Statin therapy may also ameliorate endothelial dysfunction,20 and this may in turn be due to its LDL-cholesterol-lowering and anti-oxidant properties. The benefits of cholesterol lowering on endothelium-dependent vascular relaxation have been demonstrated both in animal models and in patient studies, and the improvement in endothelial function with statin therapy may be explained by their effect on endothelium-derived relaxing factor (nitric oxide) and possibly the synthesis of other vasoactive factors such as endothelin 1.21

The effects of statins in animal models and on cultured human smooth-muscle cells, fibroblasts and endothelial cells, and the anti-proliferative effects of these drugs, have been studied by measuring cell number and mitochondrial dehydrogenase activity. The results indicate that statins are potent inhibitors of arterial smooth muscle proliferation and migration, indicating a potential mechanism beyond that of cholesterol reduction in stabilizing atheromatous plaque.22

Finally, it is thought that statin treatment may influence the thrombogenic response of the vessel wall by interaction with tissue factor release platelet aggregation, plasma viscosity and fibrinolytic components.

These are all possible advantages of statin therapy that, in combination with cholesterol lowering, may help to reduce cardiovascular clinical events, and stabilize the atheromatous plaque.

Even patients considered to be at increased risk of vascular disease, regardless of initial cholesterol levels, may benefit from statin therapy. The Heart Protection Study results presented at the American Heart Association's recent meeting provided clear evidence of benefit not only amongst patients with prior myocardial infarction or other evidence of CHD, but also in patients without a prior history of CHD and those with diabetes, cerebrovascular and peripheral vascular disease. Elderly patients (i.e. aged >75 years) benefitted to the same extent as younger patients, and the reduction in vascular mortality and both coronary and non-coronary events was achieved without reaching pre-specified target cholesterol levels.

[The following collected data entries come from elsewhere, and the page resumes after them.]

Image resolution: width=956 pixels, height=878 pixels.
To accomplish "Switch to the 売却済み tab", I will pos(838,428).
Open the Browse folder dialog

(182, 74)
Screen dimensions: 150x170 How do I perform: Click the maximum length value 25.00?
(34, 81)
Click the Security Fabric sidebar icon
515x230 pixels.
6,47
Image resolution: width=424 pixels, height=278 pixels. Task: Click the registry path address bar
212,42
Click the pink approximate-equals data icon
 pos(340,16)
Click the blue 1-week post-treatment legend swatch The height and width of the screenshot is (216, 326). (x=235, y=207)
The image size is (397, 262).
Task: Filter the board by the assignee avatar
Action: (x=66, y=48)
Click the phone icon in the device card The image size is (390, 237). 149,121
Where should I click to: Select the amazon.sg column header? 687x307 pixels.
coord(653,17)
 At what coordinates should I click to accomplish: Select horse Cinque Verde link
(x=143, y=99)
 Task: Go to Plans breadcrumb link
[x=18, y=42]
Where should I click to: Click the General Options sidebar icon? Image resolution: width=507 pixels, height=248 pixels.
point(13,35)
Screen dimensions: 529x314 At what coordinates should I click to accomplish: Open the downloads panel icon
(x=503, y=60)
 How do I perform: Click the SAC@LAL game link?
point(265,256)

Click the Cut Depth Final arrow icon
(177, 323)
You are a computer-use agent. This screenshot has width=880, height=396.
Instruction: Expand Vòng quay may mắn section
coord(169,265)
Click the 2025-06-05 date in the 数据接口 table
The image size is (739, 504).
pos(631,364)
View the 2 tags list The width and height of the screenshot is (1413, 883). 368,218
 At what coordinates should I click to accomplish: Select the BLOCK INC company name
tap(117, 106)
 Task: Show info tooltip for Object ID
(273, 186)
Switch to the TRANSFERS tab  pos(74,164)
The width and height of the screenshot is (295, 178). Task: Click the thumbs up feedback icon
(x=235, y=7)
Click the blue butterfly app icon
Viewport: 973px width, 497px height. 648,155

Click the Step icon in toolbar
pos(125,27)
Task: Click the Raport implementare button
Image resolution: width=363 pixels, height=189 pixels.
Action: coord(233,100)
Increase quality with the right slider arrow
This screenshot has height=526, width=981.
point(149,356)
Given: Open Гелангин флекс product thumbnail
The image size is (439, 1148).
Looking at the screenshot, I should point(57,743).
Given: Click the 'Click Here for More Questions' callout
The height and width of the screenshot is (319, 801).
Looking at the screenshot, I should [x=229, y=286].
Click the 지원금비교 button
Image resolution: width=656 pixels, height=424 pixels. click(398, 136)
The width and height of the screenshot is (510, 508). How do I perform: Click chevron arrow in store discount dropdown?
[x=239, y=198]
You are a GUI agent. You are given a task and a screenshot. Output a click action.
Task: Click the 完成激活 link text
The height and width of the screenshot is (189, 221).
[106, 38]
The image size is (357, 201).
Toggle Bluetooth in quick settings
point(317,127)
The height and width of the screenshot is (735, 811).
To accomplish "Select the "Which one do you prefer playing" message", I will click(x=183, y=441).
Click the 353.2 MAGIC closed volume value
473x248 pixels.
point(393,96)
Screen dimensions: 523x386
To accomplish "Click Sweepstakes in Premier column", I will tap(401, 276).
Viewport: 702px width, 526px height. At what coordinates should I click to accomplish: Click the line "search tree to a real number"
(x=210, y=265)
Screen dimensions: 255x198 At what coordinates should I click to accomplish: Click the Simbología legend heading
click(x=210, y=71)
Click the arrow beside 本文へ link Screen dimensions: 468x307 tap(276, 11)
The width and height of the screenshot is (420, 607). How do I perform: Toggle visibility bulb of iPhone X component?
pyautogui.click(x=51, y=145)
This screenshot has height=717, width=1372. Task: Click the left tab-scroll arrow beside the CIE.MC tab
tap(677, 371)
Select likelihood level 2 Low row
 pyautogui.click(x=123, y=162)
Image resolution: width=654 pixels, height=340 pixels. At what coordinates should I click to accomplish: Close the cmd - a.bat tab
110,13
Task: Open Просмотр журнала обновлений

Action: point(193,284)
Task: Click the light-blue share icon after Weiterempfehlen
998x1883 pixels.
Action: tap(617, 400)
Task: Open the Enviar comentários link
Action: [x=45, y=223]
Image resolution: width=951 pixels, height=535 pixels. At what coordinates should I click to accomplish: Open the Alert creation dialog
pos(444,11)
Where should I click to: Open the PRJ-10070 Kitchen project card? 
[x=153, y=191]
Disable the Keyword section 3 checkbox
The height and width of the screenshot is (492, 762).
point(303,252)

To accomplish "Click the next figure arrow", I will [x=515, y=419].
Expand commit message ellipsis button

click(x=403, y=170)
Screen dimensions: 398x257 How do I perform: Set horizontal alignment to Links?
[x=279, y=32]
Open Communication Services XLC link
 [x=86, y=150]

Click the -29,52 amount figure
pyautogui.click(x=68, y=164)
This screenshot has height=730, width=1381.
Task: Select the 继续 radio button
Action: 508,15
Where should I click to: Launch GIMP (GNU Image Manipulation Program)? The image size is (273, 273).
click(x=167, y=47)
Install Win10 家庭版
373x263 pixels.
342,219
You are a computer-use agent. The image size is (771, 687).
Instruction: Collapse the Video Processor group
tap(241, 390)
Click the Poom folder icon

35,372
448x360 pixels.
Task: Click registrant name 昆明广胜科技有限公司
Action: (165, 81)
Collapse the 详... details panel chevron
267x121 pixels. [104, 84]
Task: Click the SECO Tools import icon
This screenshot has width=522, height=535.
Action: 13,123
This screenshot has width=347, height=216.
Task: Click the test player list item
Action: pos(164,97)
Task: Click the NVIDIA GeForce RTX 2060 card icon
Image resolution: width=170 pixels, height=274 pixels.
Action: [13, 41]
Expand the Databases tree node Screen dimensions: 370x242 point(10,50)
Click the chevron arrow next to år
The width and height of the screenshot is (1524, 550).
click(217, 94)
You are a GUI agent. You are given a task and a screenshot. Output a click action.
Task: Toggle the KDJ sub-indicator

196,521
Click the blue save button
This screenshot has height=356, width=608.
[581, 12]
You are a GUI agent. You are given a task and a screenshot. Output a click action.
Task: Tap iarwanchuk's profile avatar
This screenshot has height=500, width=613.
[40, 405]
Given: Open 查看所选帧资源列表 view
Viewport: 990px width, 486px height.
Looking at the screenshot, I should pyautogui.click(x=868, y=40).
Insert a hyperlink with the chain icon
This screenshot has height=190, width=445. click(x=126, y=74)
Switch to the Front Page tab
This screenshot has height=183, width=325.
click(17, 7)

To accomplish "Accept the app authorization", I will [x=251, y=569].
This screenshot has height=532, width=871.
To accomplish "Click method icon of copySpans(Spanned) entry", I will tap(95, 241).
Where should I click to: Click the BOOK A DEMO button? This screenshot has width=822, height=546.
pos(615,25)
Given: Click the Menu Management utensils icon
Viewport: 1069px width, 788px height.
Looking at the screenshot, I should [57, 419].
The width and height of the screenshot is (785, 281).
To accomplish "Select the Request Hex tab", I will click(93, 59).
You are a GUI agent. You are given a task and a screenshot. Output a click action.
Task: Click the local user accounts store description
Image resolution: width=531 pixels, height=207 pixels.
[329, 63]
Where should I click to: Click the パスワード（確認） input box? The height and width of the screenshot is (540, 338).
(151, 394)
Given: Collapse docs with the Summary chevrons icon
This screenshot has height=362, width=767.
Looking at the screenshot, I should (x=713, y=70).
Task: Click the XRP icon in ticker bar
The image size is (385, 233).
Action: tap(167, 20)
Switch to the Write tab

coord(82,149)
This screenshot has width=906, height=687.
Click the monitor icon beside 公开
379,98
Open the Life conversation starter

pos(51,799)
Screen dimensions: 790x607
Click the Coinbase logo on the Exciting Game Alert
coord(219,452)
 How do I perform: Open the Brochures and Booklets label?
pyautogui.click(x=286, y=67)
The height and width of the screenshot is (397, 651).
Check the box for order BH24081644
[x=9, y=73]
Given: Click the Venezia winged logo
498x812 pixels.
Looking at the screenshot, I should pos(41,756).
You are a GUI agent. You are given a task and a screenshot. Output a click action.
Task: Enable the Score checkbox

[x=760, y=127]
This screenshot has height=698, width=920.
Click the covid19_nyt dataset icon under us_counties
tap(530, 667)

Previous results from studies such as WOSCOPS, CARE and LIPID23–25 suggest that moderate reduction in cholesterol levels by 20–25% leads benefits similar to lowering cholesterol further. Therefore, pushing treatment strategies to obtain the lowest possible cholesterol level may not be desirable, and could expose patients to an increased risk of drug side-effects. However, appropriate lowering of cholesterol in the context of the clinical history and other risk factors should be the aim of every physician, with all the accumulated evidence that this effectively prevents the progression of coronary heart disease.